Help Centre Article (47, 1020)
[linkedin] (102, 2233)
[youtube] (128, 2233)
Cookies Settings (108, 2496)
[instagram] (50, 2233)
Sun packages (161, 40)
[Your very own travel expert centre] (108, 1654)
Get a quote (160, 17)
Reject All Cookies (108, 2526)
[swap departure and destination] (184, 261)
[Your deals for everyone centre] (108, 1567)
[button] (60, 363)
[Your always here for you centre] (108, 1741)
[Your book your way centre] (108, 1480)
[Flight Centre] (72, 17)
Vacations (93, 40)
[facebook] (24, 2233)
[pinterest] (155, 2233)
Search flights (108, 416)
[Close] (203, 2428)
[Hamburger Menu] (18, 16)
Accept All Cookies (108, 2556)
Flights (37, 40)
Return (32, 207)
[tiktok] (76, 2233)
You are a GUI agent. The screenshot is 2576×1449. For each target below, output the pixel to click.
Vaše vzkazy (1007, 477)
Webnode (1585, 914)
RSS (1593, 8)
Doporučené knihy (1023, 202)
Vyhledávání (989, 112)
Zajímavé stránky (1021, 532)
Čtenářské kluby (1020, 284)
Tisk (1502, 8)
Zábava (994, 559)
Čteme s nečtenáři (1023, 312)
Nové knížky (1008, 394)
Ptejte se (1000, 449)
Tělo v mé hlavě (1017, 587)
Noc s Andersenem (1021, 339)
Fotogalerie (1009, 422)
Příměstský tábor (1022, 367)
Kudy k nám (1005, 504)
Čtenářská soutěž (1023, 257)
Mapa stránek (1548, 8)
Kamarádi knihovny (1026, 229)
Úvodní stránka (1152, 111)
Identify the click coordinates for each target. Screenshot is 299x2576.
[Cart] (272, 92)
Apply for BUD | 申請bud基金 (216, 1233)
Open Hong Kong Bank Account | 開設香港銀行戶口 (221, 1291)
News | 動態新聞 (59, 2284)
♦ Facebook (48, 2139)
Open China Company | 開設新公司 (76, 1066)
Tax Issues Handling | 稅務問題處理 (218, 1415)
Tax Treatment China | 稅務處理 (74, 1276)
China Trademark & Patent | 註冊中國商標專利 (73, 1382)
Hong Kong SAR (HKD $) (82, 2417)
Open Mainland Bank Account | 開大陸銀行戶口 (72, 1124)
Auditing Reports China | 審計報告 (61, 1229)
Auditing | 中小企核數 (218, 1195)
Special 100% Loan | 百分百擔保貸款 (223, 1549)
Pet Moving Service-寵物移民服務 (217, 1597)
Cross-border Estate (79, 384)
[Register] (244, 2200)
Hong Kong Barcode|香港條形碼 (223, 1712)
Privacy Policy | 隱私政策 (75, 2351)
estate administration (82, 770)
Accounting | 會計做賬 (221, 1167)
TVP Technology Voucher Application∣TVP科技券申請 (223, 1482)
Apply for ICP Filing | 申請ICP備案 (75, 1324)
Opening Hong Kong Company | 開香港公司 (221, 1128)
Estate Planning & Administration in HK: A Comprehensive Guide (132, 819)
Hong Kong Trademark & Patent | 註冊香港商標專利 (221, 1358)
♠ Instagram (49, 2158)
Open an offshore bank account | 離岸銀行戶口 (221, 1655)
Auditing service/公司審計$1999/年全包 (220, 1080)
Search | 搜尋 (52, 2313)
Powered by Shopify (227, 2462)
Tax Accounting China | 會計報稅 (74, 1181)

_PROBLEM TO WORK ON:_
Going from the line that contains "Opening Hong Kong Company | 開香港公司 (221, 1128)" to the last line of the records, reproduce every line as written.

_EXERCISE RESPONSE:_
Opening Hong Kong Company | 開香港公司 (221, 1128)
Estate Planning & Administration in HK: A Comprehensive Guide (132, 819)
Hong Kong Trademark & Patent | 註冊香港商標專利 (221, 1358)
♠ Instagram (49, 2158)
Open an offshore bank account | 離岸銀行戶口 (221, 1655)
Auditing service/公司審計$1999/年全包 (220, 1080)
Search | 搜尋 (52, 2313)
Powered by Shopify (227, 2462)
Tax Accounting China | 會計報稅 (74, 1181)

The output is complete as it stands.